> [The task] For this exercise, copy exactly the lines below from the one with "Task: Click VK SHOP sender name link" through the one with "Instruction: Expand the" and leave out the pictures.

> [Data listing]
*** Begin section ***

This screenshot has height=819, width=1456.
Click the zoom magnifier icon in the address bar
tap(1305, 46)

*** End section ***
*** Begin section ***

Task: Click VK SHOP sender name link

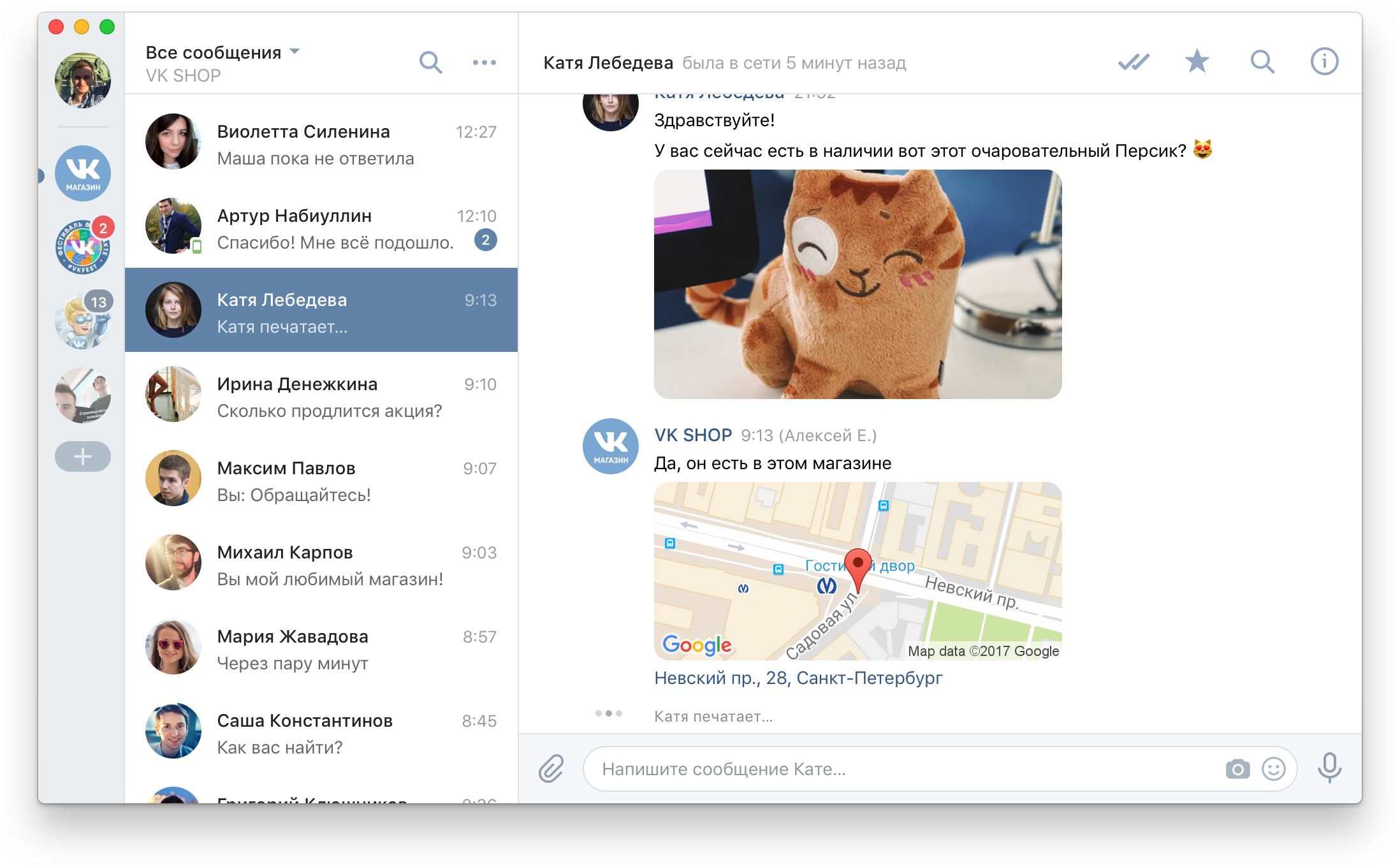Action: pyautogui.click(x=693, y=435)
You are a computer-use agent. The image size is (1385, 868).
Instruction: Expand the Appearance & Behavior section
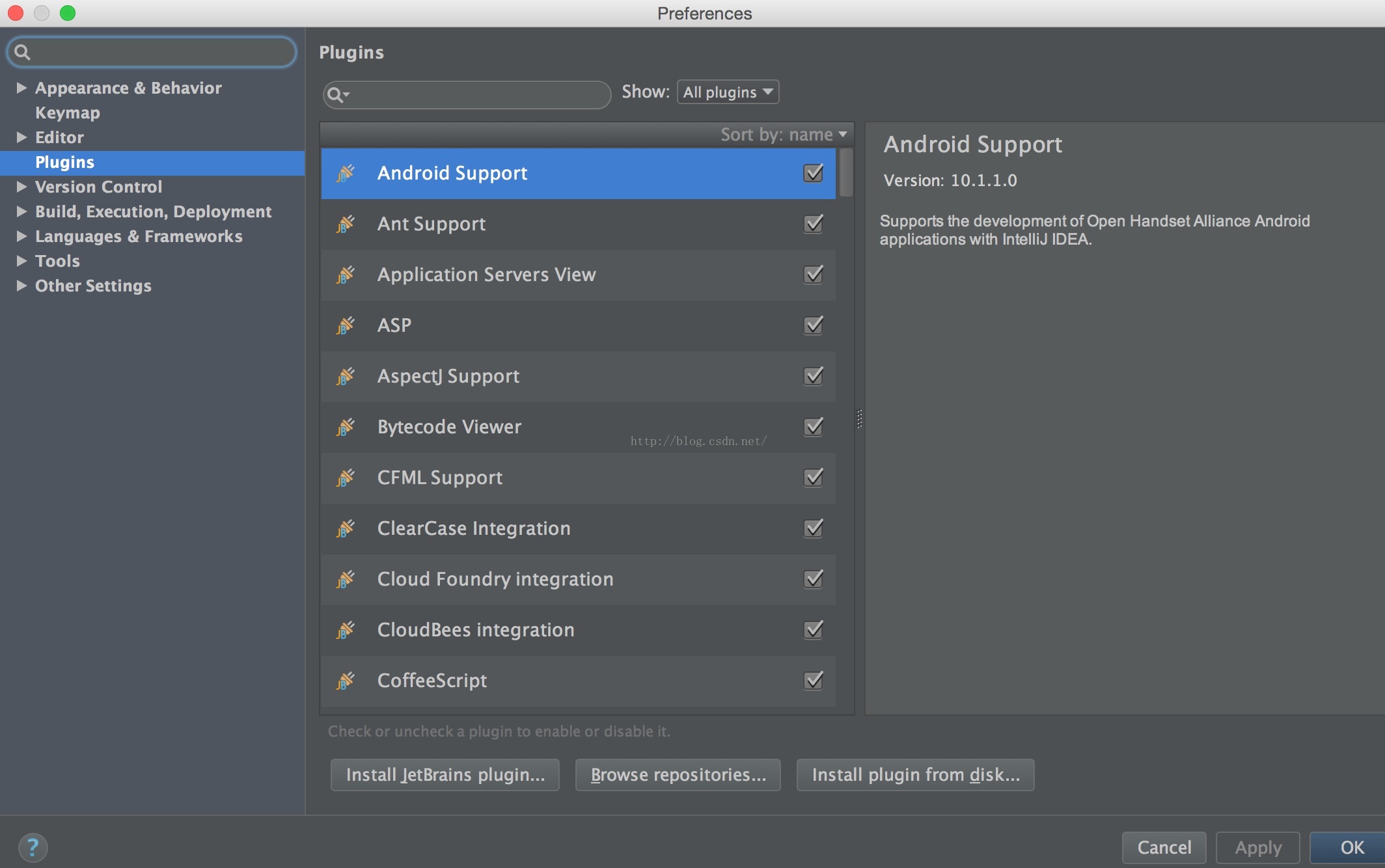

*** End section ***

> [Exercise solution]
Task: Click VK SHOP sender name link

Action: pyautogui.click(x=693, y=435)
You are a computer-use agent. The image size is (1385, 868).
Instruction: Expand the Appearance & Behavior section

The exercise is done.